» **GIVEN REQUEST 1**:
According to the case summaries below, to which state did the plaintiff-mother move?

» **GIVEN PASSAGE**:

===

Motion to change children’s domicile; MCL 722.31(4); Rains v Rains; Statutory best-interest factors (MCL 722.23)
Concluding the trial court did not err in “finding that the balance of the MCL 722.23 best-interest factors favored” plaintiff-mother and her proposed change of domicile, the court affirmed the order granting her motion to change the children’s domicile. As there was no argument raised as to the trial court’s findings that plaintiff satisfied the first three steps of the Rains process, the court addressed the fourth step, whether the MCL 722.23 factors supported that the change in domicile would be in the children’s best interests. It concluded that the trial court’s findings on those “factors were not against the great weight of the evidence.” Factor (a) was found to favor plaintiff because defendant-father, “on at least a few occasions, appeared to unnecessarily delay seeking help for the children in school or health matters because doing so might give him the upper hand in his relationship with plaintiff. This undermined his parenting abilities. Factor (b) also favored plaintiff because there was testimony that defendant had consumed alcohol on more than one recent occasion despite his history of multiple legal issues that were alcohol-related.” The trial court found this “may have an adverse effect on his future parenting abilities.” It determined that “factor (g) favored plaintiff because defendant seemingly did not accept [her] relationship with her new husband, which may suggest a mental-health issue that requires counseling. On the other hand, factor (h) slightly favored defendant because” the county where the parties had been living prior to plaintiff’s move to Wisconsin had been the children’s “‘community of record[.]’” Factor (j) favored plaintiff because “the record did not indicate that defendant was willing to co-parent with [her]. Rather, he engaged in certain hostile and difficult behaviors that made [her] attempt to parent their children unnecessarily difficult. Factor (k) slightly favored plaintiff because there was some evidence of domestic violence by defendant years ago[.]” Factors (c), (d), (e), and (f) favored neither party, the trial court did not expressly state whether factor (l) favored either party, the court treated factor (i) as neutral. It found that all the trial court’s findings “were supported by the record” and that “its overall decision to grant plaintiff’s motion to change domicile” was not an abuse of discretion.
Divorce; Reimbursement order for the amount a party paid to clear a lien on the marital home; Reliance on appeal on an attorney’s statements at a hearing; Abandoned claim
Concluding that defendant-ex-husband failed to show that the trial court erred in ordering him to reimburse plaintiff-ex-wife for the amount she paid to clear a lien on the marital home, the court affirmed. The parties agreed to a consent judgment of divorce, under which plaintiff “took sole possession of their marital home and agreed to remove” defendant’s name from the mortgage. When she “went to refinance the mortgage, she discovered defendant’s former attorney placed an attorney’s charging lien on the home a few months before the entry of the” divorce judgment for defendant’s outstanding legal bills. She “paid the lien so she could obtain clear title and refinance the mortgage as required by the” judgment, and then obtained the order at issue on appeal. Defendant asserted that the order violated the Bankruptcy Code’s automatic stay provision “and was otherwise erroneous because he did not have interest in the home at the time” she paid the lien. He relied “solely on his counsel’s statements made at the hearing on” plaintiff’s motion. “‘But it is well settled that an attorney’s statements and arguments are not evidence.’” And the court was not obligated “to comb the lower court file searching for facts supporting an appellant’s argument on appeal.” In addition, defendant’s appellate brief did “not sufficiently present authority demonstrating his entitlement to relief, further representing an abandonment of his claim on appeal.”

===

» **A block of data**:
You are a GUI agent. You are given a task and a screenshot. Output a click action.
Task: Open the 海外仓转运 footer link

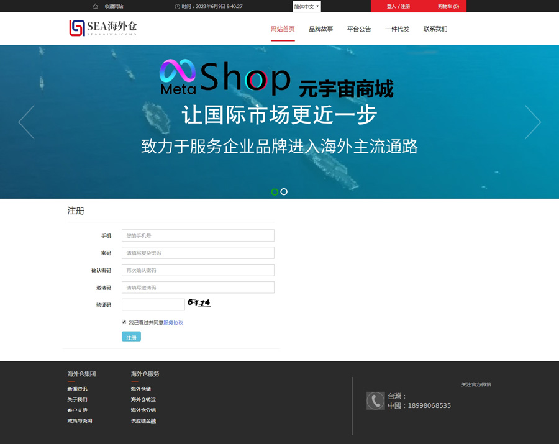[x=143, y=400]
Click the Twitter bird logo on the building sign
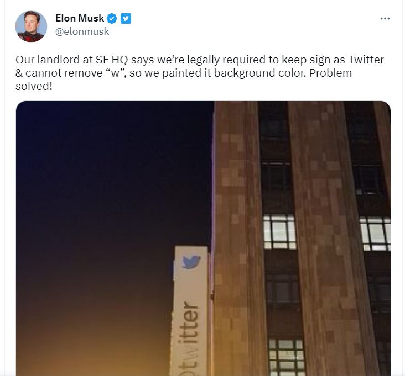The height and width of the screenshot is (376, 405). coord(191,262)
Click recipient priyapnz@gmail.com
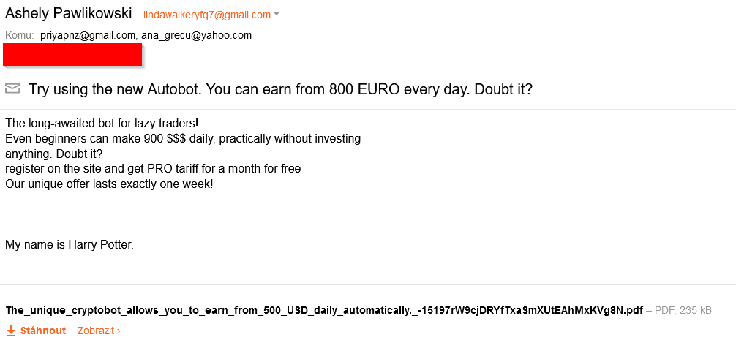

===

» **GIVEN REQUEST 2**:
Copy the rows above word for word, starting at the line with "Click the Twitter" and continuing through the end of the rows, and leave the pictures out.

» **EXERCISE OUTPUT 1**:
Wisconsin

» **EXERCISE OUTPUT 2**:
Click the Twitter bird logo on the building sign
The height and width of the screenshot is (376, 405). coord(191,262)
Click recipient priyapnz@gmail.com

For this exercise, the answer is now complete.